This project demonstrates the creation of an AI agent using LangGraph and the ReAct Pattern. The goal is to build a robust and interactive AI system capable of reasoning and acting based on user inputs.
Paper Title: REACT: Synergizing Reasoning and Acting in Language Models
Focus: Combines language model reasoning capabilities with real-time action-taking (e.g., tool use, external environments).
Keywords: Language Models, Reasoning, Tool Use, Agents, REACT, LLMs, Decision-Making
A framework that enables language models not just to generate text, but also to interact with tools and environments—merging logical reasoning with real-world execution.
- LangGraph Integration: Utilize LangGraph for managing complex workflows and dependencies.
- ReAct Pattern: Combine reasoning and acting for dynamic decision-making.
- Extensibility: Easily extend the agent with new capabilities.
- Interactive: Engage with the agent through a user-friendly interface.
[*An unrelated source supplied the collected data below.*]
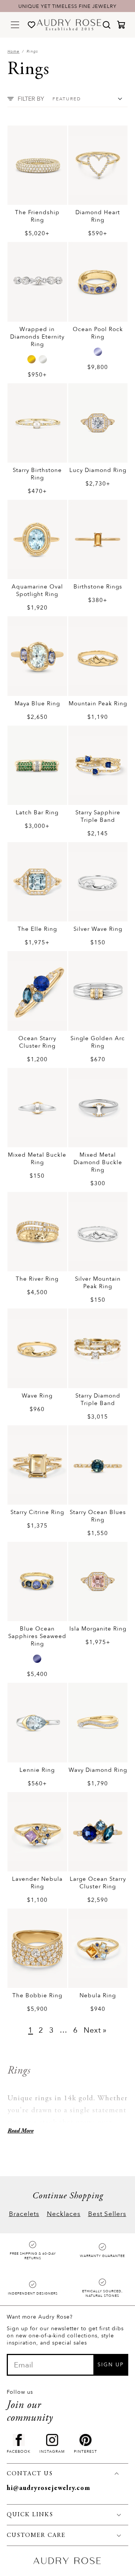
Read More (20, 2131)
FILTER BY (31, 99)
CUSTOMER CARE (36, 2535)
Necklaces (64, 2214)
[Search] (106, 24)
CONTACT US (30, 2474)
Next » (95, 2030)
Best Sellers (107, 2214)
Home (14, 51)
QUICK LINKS (30, 2515)
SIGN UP (111, 2364)
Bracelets (24, 2214)
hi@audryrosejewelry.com (48, 2488)
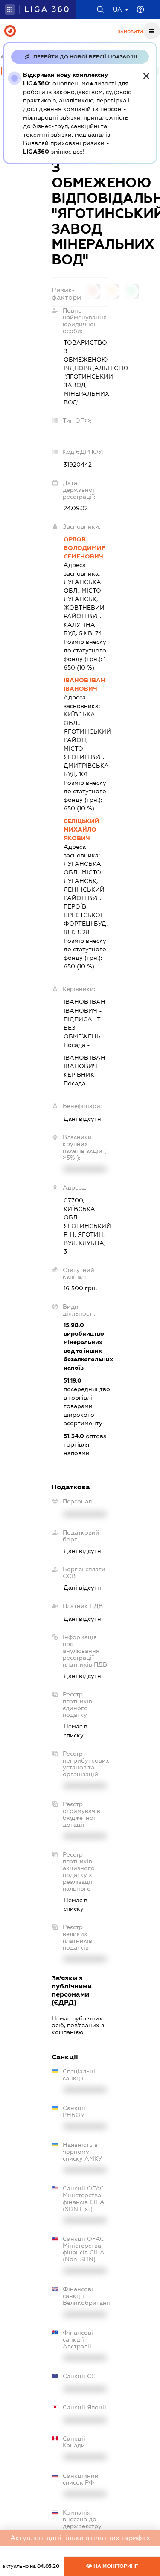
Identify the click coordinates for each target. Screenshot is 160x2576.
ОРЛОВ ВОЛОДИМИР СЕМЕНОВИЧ (84, 548)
Contributions are welcome! Please follow these steps:
- Fork the repository.
- Create a new branch:
git checkout -b feature-name
. - Commit your changes:
git commit -m 'Add feature'
. - Push to the branch:
git push origin feature-name
. - Open a pull request.
Description:
Agent 1 is a fully custom-built agent designed from the ground up. It leverages the core principles of the ReAct Pattern and integrates seamlessly with LangGraph to handle complex workflows. This agent serves as a foundational example for creating bespoke AI agents tailored to specific use cases.
Key Features:
- Custom Logic: Implements unique reasoning and acting capabilities to address specialized tasks.
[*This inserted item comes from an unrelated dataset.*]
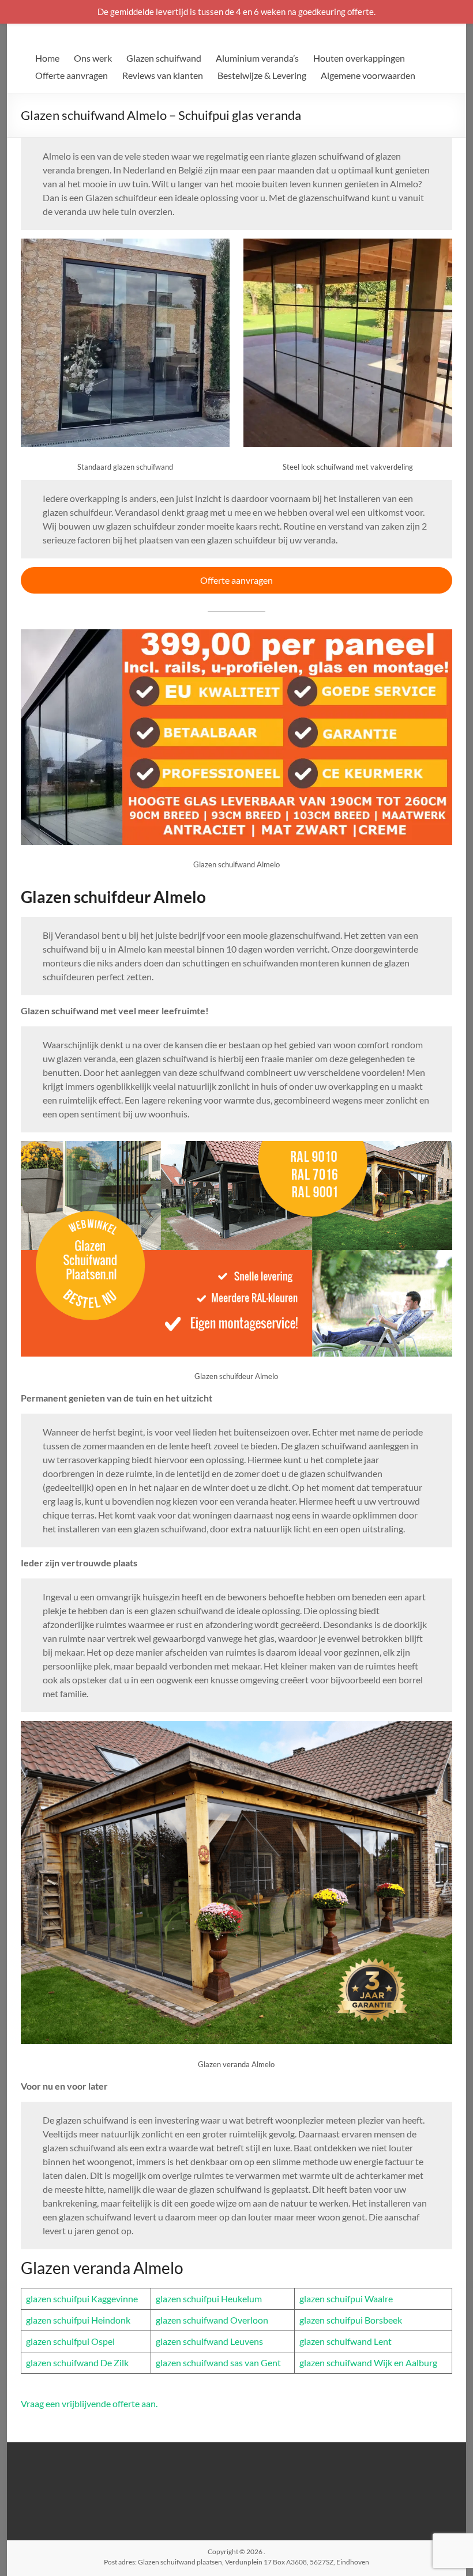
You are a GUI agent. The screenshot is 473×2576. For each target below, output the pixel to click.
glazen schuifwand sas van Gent (218, 2362)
- LangGraph Integration: Utilizes LangGraph nodes and edges to define workflows and dependencies.
- Extensibility: Designed to be modular, allowing for easy addition of new tools or functionalities.
- Interactive Interface: Provides a user-friendly interface for real-time interaction and feedback.
Use Case Example:
Agent 1 can be configured to act as a virtual assistant, capable of scheduling tasks, retrieving information, and interacting with external APIs to perform actions based on user inputs.
Implementation Details:
- Reasoning: Uses LangGraph to model decision-making processes.
- Acting: Executes actions by interfacing with external tools and APIs.
- Feedback Loop: Continuously refines its behavior based on user feedback and task outcomes.
This agent serves as a starting point for building more advanced agents in the project.
This project is licensed under the MIT License.